[Dataset records]
BEGIN

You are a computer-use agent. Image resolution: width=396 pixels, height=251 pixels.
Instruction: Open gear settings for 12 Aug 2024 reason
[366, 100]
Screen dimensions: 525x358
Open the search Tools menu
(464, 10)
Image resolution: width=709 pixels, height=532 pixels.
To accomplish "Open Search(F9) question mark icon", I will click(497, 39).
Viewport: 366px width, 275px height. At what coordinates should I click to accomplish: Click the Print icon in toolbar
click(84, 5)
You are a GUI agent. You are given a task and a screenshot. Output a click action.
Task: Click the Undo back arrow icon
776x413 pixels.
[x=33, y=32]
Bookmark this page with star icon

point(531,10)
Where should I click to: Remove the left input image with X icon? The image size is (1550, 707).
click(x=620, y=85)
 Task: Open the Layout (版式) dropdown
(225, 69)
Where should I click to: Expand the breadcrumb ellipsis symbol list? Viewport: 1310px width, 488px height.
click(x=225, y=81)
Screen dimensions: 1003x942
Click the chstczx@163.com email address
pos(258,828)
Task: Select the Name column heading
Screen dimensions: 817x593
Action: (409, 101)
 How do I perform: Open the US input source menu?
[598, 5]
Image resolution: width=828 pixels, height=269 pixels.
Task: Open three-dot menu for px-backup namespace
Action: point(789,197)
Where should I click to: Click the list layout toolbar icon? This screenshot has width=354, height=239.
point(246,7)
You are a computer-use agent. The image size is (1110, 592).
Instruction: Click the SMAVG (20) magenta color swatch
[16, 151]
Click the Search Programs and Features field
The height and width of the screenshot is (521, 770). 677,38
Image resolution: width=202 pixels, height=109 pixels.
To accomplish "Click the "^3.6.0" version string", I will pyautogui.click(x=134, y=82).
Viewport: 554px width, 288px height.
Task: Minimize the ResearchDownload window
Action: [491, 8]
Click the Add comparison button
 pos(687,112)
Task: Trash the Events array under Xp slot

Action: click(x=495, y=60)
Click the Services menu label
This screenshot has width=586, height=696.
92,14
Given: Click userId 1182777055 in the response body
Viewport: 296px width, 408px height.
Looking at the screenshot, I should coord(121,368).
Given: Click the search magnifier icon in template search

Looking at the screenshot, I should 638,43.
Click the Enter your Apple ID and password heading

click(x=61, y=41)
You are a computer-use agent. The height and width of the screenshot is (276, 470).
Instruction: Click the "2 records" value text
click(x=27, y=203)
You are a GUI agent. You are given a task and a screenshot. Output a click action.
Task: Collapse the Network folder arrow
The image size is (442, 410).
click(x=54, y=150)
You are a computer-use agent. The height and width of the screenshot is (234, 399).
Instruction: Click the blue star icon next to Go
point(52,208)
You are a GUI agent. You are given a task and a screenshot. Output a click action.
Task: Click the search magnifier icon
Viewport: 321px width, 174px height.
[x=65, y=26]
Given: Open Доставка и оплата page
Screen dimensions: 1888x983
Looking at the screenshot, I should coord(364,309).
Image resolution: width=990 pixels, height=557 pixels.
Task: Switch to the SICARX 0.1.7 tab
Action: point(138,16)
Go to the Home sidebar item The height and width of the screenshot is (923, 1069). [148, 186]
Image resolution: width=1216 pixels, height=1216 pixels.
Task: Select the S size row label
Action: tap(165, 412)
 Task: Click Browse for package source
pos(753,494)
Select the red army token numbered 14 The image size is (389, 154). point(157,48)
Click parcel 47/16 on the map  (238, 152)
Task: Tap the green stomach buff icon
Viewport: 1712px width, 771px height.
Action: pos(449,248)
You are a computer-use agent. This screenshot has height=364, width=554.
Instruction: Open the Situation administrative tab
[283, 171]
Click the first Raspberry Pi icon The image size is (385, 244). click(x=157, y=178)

END

◆ **INSTRUCTIONS TO FOLLOW**
The response must consist of all the data, reproduced without alteration.

◆ **ANSWER AREA**
You are a computer-use agent. Image resolution: width=396 pixels, height=251 pixels.
Instruction: Open gear settings for 12 Aug 2024 reason
[366, 100]
Screen dimensions: 525x358
Open the search Tools menu
(464, 10)
Image resolution: width=709 pixels, height=532 pixels.
To accomplish "Open Search(F9) question mark icon", I will click(497, 39).
Viewport: 366px width, 275px height. At what coordinates should I click to accomplish: Click the Print icon in toolbar
click(84, 5)
You are a GUI agent. You are given a task and a screenshot. Output a click action.
Task: Click the Undo back arrow icon
776x413 pixels.
[x=33, y=32]
Bookmark this page with star icon

point(531,10)
Where should I click to: Remove the left input image with X icon? The image size is (1550, 707).
click(x=620, y=85)
 Task: Open the Layout (版式) dropdown
(225, 69)
Where should I click to: Expand the breadcrumb ellipsis symbol list? Viewport: 1310px width, 488px height.
click(x=225, y=81)
Screen dimensions: 1003x942
Click the chstczx@163.com email address
pos(258,828)
Task: Select the Name column heading
Screen dimensions: 817x593
Action: (409, 101)
 How do I perform: Open the US input source menu?
[598, 5]
Image resolution: width=828 pixels, height=269 pixels.
Task: Open three-dot menu for px-backup namespace
Action: point(789,197)
Where should I click to: Click the list layout toolbar icon? This screenshot has width=354, height=239.
point(246,7)
You are a computer-use agent. The image size is (1110, 592).
Instruction: Click the SMAVG (20) magenta color swatch
[16, 151]
Click the Search Programs and Features field
The height and width of the screenshot is (521, 770). 677,38
Image resolution: width=202 pixels, height=109 pixels.
To accomplish "Click the "^3.6.0" version string", I will pyautogui.click(x=134, y=82).
Viewport: 554px width, 288px height.
Task: Minimize the ResearchDownload window
Action: [491, 8]
Click the Add comparison button
 pos(687,112)
Task: Trash the Events array under Xp slot

Action: click(x=495, y=60)
Click the Services menu label
This screenshot has width=586, height=696.
92,14
Given: Click userId 1182777055 in the response body
Viewport: 296px width, 408px height.
Looking at the screenshot, I should coord(121,368).
Given: Click the search magnifier icon in template search

Looking at the screenshot, I should 638,43.
Click the Enter your Apple ID and password heading

click(x=61, y=41)
You are a computer-use agent. The height and width of the screenshot is (276, 470).
Instruction: Click the "2 records" value text
click(x=27, y=203)
You are a GUI agent. You are given a task and a screenshot. Output a click action.
Task: Collapse the Network folder arrow
The image size is (442, 410).
click(x=54, y=150)
You are a computer-use agent. The height and width of the screenshot is (234, 399).
Instruction: Click the blue star icon next to Go
point(52,208)
You are a GUI agent. You are given a task and a screenshot. Output a click action.
Task: Click the search magnifier icon
Viewport: 321px width, 174px height.
[x=65, y=26]
Given: Open Доставка и оплата page
Screen dimensions: 1888x983
Looking at the screenshot, I should coord(364,309).
Image resolution: width=990 pixels, height=557 pixels.
Task: Switch to the SICARX 0.1.7 tab
Action: point(138,16)
Go to the Home sidebar item The height and width of the screenshot is (923, 1069). [148, 186]
Image resolution: width=1216 pixels, height=1216 pixels.
Task: Select the S size row label
Action: tap(165, 412)
 Task: Click Browse for package source
pos(753,494)
Select the red army token numbered 14 The image size is (389, 154). point(157,48)
Click parcel 47/16 on the map  (238, 152)
Task: Tap the green stomach buff icon
Viewport: 1712px width, 771px height.
Action: pos(449,248)
You are a computer-use agent. This screenshot has height=364, width=554.
Instruction: Open the Situation administrative tab
[283, 171]
Click the first Raspberry Pi icon The image size is (385, 244). click(x=157, y=178)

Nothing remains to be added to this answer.